With the current lack of alternatives and still no immediate action from the European Commission to propose a technical solution in the form of a so-called “low-level presence (LLP) threshold” for food and feed, this situation will leave Europe’s farmers, livestock producers and agricultural trade, “as well as food and feed processing industries, in an extremely precarious position, keeping the global competitiveness of the EU agricultural sector at risk,” FEDIOL said. “The threat of layoffs in the trade and processing industries of already vulnerable livestock farmers going out of business, and of consumers being hit through knock-on effects on choice, availability and price all still remain.”
FEDIOL further urged EU Health Commissioner Androulla Vassiliou to come forward urgently with a proposed technical solution on zero tolerance for food and feed. “Without it, the situation could prove explosive for the whole food and feed chain,” FEDIOL said.

In other trade imbroglios, the European Biodiesel Board said it suspects U.S. competitors are exporting a new blend to Europe to avoid EU tariffs that stopped millions of dollars in international fuel commerce.

The EU, the world’s biggest biodiesel market, imposed tariffs in March and five-year measures in July to counter the U.S.’ $1-per-gallon blender credit, which it says allow American producers to sell biodiesel in Europe under production costs. Biopetrol AG, the producer based in Zug, Switzerland, and other interests of Europe’s biodiesel industry have been aggressive in their statements regarding imports, not only from the U.S. but also South America and palm methyl esters from Asia.

“We are worried about trade that may undermine the effect of the duties,” Amandine Lacourt, spokesperson for EBB, told Bloomberg in early November. “It’s a matter of survival for European producers to have these measures in place given the market distortions caused by the U.S.”

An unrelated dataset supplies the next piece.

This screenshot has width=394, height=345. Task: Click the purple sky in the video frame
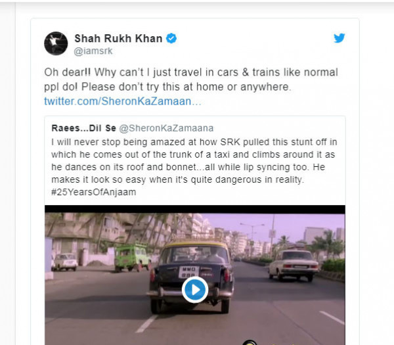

EBB has consistently lobbied to widen the “anti-dumping” legislation that currently covers blends of B20 and above. According to the Office of the U.S. Trade representative, 140,000 tons (42 million gallons) of U.S. biodiesel in the form of blends not covered by the duties have entered the EU since April. Despite the controversy, Netherland’s Port of Rotterdam, where almost all biodiesel imports enter the EU before they are distributed, reported in October that it is increasing its methyl ester handling capacity.